Provided records
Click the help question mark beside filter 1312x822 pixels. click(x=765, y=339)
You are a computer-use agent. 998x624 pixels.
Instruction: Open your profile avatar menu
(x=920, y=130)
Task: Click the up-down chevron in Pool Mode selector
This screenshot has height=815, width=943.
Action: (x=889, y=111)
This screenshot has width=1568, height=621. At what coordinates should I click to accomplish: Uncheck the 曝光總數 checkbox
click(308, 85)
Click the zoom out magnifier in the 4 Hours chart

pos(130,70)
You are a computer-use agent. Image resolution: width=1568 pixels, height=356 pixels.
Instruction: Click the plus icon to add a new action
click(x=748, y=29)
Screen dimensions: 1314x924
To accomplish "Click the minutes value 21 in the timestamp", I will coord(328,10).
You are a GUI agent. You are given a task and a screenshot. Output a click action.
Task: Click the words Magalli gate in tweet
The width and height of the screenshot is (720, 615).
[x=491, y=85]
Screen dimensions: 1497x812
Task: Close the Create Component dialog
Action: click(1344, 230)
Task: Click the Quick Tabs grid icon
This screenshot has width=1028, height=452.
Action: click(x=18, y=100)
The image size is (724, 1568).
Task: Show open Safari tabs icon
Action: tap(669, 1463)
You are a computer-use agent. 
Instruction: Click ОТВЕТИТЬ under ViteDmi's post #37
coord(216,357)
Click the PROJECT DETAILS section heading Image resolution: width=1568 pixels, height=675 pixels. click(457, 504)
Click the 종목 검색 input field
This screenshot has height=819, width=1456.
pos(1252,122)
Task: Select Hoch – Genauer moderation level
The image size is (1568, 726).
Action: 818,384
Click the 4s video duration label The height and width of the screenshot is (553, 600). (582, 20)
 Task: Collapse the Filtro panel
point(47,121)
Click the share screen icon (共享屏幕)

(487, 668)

What the task asks
Say the number of lines in the material above that contain the word "computer", and nothing else.

Solution
3